3. Optic Nerve Damage: When optic nerve damage occurs, it may not always be visible during a standard eye examination. However, advanced imaging techniques like Optical Coherence Tomography (OCT) can reveal changes in the nerve fiber layer (RNFL). A pale or less vascular optic nerve may indicate damage, but the color alone is not a definitive indicator of health. The optic nerve can show signs of recovery or stabilization with appropriate treatment, but once damage occurs, it may not fully revert to its original state.
4. Risk of Developing Glaucoma: The observation that some patients may develop glaucoma six years after stopping medication is based on studies that track the progression of ocular hypertension. This timeframe can vary widely among individuals, and the risk of developing glaucoma after discontinuation of treatment is influenced by multiple factors, including baseline eye pressure and the presence of other risk factors.
5. Blood Pressure and Heart Rate: There is no direct correlation that low blood pressure or a slow heart rate increases the risk of glaucoma. However, systemic health can influence ocular health, and conditions that affect blood flow to the optic nerve may have indirect effects.
6. RNFL Thickness and Treatment Considerations: If the RNFL thickness is reduced in the inferior region, it may warrant treatment, especially if there are other risk factors or signs of optic nerve damage. In clinical practice, changes in RNFL thickness are often prioritized alongside other assessments, such as rim thickness and visual field tests, to determine the need for intervention.
7. Sequence of Damage in Glaucoma: Glaucoma typically begins with damage to the RNFL, which can precede changes in the optic nerve head (rim thickness) and visual field loss. Monitoring RNFL thickness is crucial as it can provide early indicators of glaucomatous damage.
8. Implications of Rim Thinning: A thinning rim does not necessarily mean that the optic nerve has died, but it is a sign of potential damage. Continuous monitoring and assessment are essential to determine the health of the optic nerve and the need for treatment.

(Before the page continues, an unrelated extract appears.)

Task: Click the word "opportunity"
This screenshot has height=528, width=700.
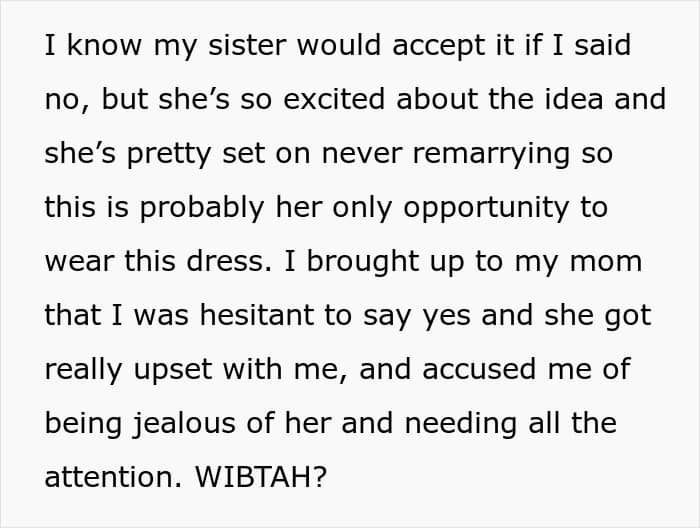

In conclusion, managing high eye pressure requires a careful balance between monitoring and treatment. Each patient's situation is unique, and decisions should be made collaboratively between the patient and their eye care provider. Regular follow-ups and comprehensive eye examinations are crucial for maintaining eye health and preventing potential complications. If you have further concerns or symptoms, it is advisable to consult with your eye care specialist for personalized guidance.